** Begin GIVEN TEXT **

When I was thirteen, I didn’t feel like I fit in. I looked like a pre-makeover Anne Hathaway in The Princess Diaries. I liked listening to Nirvana and writing in my journal and playing The Sims 2 alone in my room. I was not particularly fond of George W. Bush, yet I went to a Christian school in Texas. I had friends, and I wasn’t made fun of, but I didn’t quite belong.

It’s not the most shocking event in the world when your formerly sweet and wide-eyed child falls sullen, entering the emotional mindfuck known as middle school. I don’t remember a single pep talk that my mom gave me, though I’m sure there were many. What I remember most was a single action that went above and beyond any parental aggrandizement – it was when she introduced me to Daria. She bought me two different TV series on DVD. One was My So-Called Life, which I tried to get into, but honestly could not get past Claire Danes monologuing in the pilot about how weird it was that humans chew their food. It was a little too mopey for my taste, and I could provide my own navel-gazing, thank you very much (I finally watched it all in college, and though that bit about chewing still annoys me, I did enjoy it). Daria was the other.  What was likely just a few simple clicks on Amazon became, to me, a life-changing event. I don’t think my mom even said much when presenting me with my gifts, other than “I think you’ll enjoy these.” Any good parent knows that at a certain age, expressing too much approval of anything is enough to turn your teen away. 

I became enamoured with the show as soon as I saw the intro. The “la la la’s” of Splendora’s grungy theme “You’re Standing on My Neck” blaring over moments like Daria in gym class, missing the ball during a volleyball game was something I could intensely relate to, as volleyball games were my biggest fear for most of middle school. Any sport, really, but there’s something about the stationary nature of volleyball that makes it so obvious when something is your fault. I could hover in the background for soccer or basketball, but volleyball served as my tormentor, a magnifying glass for my lack of hand-eye coordination. When I first saw that, I knew I had found my show.

** End GIVEN TEXT **
** Begin RECORD EXTRACTS **

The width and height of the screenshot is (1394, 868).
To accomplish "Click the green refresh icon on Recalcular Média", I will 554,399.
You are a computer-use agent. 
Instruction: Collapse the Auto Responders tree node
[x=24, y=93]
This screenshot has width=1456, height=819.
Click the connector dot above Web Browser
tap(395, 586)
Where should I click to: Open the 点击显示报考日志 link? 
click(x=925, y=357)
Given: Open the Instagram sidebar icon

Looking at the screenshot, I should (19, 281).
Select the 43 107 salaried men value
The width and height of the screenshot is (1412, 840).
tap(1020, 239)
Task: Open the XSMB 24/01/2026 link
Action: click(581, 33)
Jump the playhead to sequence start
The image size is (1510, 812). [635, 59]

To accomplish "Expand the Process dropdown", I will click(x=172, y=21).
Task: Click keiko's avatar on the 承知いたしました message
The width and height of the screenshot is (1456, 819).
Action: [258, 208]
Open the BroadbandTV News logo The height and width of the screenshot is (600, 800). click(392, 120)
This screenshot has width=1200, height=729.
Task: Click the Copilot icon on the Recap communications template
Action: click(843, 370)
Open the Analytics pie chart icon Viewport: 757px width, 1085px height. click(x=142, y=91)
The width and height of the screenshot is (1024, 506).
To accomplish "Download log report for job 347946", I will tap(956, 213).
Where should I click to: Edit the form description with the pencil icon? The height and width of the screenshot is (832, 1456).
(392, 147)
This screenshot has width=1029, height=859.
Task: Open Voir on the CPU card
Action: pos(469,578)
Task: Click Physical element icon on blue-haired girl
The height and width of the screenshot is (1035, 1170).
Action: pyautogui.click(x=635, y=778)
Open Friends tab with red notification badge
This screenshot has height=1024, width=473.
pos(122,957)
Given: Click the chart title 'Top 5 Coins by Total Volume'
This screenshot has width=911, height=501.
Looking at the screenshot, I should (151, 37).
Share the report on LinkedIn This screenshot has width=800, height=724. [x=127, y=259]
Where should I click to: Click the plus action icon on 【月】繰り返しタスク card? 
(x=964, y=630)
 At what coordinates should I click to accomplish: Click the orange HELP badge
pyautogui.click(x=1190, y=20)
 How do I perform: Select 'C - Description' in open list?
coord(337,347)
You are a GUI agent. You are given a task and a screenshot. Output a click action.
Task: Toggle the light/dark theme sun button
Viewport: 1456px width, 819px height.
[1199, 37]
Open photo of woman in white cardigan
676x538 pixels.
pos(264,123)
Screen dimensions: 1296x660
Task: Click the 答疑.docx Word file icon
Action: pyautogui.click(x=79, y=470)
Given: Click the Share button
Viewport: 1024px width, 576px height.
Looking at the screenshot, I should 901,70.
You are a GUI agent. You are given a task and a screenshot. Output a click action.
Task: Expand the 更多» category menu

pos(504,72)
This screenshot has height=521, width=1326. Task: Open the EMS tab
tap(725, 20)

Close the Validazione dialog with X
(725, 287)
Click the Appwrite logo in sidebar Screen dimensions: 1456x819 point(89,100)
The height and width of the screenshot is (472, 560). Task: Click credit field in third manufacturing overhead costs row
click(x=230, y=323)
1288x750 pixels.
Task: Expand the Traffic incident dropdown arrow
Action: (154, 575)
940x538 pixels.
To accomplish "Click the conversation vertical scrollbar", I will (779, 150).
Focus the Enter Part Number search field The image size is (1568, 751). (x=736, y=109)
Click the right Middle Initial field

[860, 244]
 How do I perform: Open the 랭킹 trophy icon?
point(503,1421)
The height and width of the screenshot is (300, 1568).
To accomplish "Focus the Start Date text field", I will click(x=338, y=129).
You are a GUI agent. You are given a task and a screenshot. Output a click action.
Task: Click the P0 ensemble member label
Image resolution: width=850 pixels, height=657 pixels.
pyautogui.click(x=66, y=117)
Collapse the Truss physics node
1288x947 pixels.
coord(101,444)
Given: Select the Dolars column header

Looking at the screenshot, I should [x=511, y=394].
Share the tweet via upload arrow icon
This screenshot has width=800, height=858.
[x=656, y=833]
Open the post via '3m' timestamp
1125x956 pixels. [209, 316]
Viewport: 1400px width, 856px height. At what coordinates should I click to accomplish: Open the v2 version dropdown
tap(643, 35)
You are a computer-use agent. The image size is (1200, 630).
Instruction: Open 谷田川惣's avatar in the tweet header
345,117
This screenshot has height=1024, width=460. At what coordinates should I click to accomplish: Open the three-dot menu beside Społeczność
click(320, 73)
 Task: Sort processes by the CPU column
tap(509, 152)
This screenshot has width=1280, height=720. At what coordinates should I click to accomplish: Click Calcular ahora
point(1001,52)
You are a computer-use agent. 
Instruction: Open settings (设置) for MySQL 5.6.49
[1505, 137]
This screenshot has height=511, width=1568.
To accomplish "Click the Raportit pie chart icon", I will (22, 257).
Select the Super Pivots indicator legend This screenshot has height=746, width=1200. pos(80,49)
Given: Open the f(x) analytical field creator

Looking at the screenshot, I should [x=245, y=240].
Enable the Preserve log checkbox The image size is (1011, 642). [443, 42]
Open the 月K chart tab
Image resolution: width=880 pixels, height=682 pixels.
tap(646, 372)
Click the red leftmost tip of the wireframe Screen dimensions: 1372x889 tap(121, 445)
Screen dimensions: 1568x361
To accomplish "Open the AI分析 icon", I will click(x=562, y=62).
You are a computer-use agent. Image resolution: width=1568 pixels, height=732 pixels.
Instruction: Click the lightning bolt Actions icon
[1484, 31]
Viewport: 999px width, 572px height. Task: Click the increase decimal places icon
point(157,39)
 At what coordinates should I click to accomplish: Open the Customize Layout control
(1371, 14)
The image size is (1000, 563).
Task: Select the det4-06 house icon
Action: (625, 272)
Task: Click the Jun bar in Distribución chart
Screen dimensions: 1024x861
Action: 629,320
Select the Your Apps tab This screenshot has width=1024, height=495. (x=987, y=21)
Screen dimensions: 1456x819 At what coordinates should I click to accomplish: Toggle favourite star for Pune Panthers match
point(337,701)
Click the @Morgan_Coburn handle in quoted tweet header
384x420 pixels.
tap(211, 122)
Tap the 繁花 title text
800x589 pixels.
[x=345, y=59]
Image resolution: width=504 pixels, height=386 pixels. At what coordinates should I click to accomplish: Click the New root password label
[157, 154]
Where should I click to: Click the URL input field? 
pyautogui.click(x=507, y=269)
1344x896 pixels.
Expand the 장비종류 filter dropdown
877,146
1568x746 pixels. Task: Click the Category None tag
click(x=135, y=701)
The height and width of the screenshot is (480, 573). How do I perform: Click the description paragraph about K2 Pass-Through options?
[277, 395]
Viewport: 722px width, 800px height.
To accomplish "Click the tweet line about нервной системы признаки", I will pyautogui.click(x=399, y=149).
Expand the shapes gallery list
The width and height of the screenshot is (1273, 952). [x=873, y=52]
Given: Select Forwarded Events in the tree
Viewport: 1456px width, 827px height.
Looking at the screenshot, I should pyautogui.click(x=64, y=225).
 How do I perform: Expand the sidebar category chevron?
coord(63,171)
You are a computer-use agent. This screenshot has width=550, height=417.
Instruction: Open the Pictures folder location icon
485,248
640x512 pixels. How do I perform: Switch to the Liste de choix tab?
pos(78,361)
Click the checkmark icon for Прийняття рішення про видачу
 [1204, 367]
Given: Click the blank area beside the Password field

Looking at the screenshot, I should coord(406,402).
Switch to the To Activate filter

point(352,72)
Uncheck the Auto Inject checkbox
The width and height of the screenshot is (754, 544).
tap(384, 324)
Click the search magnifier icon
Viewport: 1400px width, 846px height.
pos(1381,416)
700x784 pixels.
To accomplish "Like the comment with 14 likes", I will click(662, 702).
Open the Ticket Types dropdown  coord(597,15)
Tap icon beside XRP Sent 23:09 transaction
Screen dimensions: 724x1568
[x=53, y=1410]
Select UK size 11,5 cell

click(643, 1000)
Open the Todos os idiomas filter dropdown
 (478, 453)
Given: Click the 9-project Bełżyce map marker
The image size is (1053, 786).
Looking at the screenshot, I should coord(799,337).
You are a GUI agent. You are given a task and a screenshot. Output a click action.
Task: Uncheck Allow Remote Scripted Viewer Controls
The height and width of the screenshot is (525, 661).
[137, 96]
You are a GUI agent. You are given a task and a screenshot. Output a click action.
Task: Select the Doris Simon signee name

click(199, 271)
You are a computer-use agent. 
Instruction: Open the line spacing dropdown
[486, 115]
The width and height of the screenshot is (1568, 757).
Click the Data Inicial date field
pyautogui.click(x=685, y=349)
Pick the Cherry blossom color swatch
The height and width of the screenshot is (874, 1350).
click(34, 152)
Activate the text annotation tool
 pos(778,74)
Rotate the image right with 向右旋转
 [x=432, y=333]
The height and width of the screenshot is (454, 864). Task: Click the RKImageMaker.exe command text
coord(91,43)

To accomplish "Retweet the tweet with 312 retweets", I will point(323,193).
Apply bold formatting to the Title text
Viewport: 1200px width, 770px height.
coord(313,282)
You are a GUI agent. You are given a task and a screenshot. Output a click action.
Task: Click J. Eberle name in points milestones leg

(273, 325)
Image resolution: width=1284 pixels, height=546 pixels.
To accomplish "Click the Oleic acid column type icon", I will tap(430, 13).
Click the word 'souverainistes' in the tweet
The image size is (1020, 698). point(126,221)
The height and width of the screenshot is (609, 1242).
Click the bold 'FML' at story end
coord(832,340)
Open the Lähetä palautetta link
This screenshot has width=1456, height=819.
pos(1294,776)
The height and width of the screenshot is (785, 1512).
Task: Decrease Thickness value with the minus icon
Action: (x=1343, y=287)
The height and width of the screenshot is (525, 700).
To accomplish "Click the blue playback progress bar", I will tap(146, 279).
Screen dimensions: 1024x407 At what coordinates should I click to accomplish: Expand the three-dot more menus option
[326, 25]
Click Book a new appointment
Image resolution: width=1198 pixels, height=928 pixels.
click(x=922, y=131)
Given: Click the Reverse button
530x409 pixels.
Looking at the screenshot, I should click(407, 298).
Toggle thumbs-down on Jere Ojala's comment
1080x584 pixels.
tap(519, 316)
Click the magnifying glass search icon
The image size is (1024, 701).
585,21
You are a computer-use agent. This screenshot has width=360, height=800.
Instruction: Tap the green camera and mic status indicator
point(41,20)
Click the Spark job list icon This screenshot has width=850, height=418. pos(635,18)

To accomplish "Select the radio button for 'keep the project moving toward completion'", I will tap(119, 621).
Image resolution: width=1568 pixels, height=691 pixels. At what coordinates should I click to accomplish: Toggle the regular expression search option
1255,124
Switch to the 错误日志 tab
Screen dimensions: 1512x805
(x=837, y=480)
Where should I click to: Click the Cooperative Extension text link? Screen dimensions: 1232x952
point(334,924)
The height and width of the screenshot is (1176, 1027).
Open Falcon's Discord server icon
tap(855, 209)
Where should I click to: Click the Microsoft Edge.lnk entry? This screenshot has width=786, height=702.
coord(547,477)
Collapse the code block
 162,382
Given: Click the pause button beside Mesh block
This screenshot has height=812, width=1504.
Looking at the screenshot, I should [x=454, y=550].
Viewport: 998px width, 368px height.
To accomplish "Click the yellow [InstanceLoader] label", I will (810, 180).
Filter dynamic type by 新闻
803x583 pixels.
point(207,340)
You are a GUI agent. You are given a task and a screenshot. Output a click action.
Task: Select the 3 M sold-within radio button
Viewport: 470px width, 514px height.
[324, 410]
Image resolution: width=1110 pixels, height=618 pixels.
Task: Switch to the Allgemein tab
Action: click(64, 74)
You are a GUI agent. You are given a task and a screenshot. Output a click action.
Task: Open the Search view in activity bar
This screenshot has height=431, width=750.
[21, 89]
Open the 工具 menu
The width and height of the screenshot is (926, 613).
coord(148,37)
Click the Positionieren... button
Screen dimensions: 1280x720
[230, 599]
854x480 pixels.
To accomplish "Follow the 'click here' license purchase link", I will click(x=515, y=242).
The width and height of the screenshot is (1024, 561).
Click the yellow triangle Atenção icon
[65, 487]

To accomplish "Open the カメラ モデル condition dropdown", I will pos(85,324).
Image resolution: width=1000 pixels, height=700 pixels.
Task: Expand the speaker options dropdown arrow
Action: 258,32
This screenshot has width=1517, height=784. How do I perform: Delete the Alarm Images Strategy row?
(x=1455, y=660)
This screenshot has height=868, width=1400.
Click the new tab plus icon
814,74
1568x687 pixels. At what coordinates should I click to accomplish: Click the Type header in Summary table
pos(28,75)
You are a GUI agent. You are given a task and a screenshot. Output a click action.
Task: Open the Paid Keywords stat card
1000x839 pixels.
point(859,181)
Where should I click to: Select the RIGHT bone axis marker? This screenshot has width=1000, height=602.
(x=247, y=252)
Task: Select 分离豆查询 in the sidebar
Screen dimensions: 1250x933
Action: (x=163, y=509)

** End RECORD EXTRACTS **

● DESCRIPTION OF THE TASK: Reproduce the whole essay about discovering Daria in middle school, word for word. The records play no part in this exercise.

● EXERCISE RESULT:
When I was thirteen, I didn’t feel like I fit in. I looked like a pre-makeover Anne Hathaway in The Princess Diaries. I liked listening to Nirvana and writing in my journal and playing The Sims 2 alone in my room. I was not particularly fond of George W. Bush, yet I went to a Christian school in Texas. I had friends, and I wasn’t made fun of, but I didn’t quite belong.

It’s not the most shocking event in the world when your formerly sweet and wide-eyed child falls sullen, entering the emotional mindfuck known as middle school. I don’t remember a single pep talk that my mom gave me, though I’m sure there were many. What I remember most was a single action that went above and beyond any parental aggrandizement – it was when she introduced me to Daria. She bought me two different TV series on DVD. One was My So-Called Life, which I tried to get into, but honestly could not get past Claire Danes monologuing in the pilot about how weird it was that humans chew their food. It was a little too mopey for my taste, and I could provide my own navel-gazing, thank you very much (I finally watched it all in college, and though that bit about chewing still annoys me, I did enjoy it). Daria was the other.  What was likely just a few simple clicks on Amazon became, to me, a life-changing event. I don’t think my mom even said much when presenting me with my gifts, other than “I think you’ll enjoy these.” Any good parent knows that at a certain age, expressing too much approval of anything is enough to turn your teen away. 

I became enamoured with the show as soon as I saw the intro. The “la la la’s” of Splendora’s grungy theme “You’re Standing on My Neck” blaring over moments like Daria in gym class, missing the ball during a volleyball game was something I could intensely relate to, as volleyball games were my biggest fear for most of middle school. Any sport, really, but there’s something about the stationary nature of volleyball that makes it so obvious when something is your fault. I could hover in the background for soccer or basketball, but volleyball served as my tormentor, a magnifying glass for my lack of hand-eye coordination. When I first saw that, I knew I had found my show.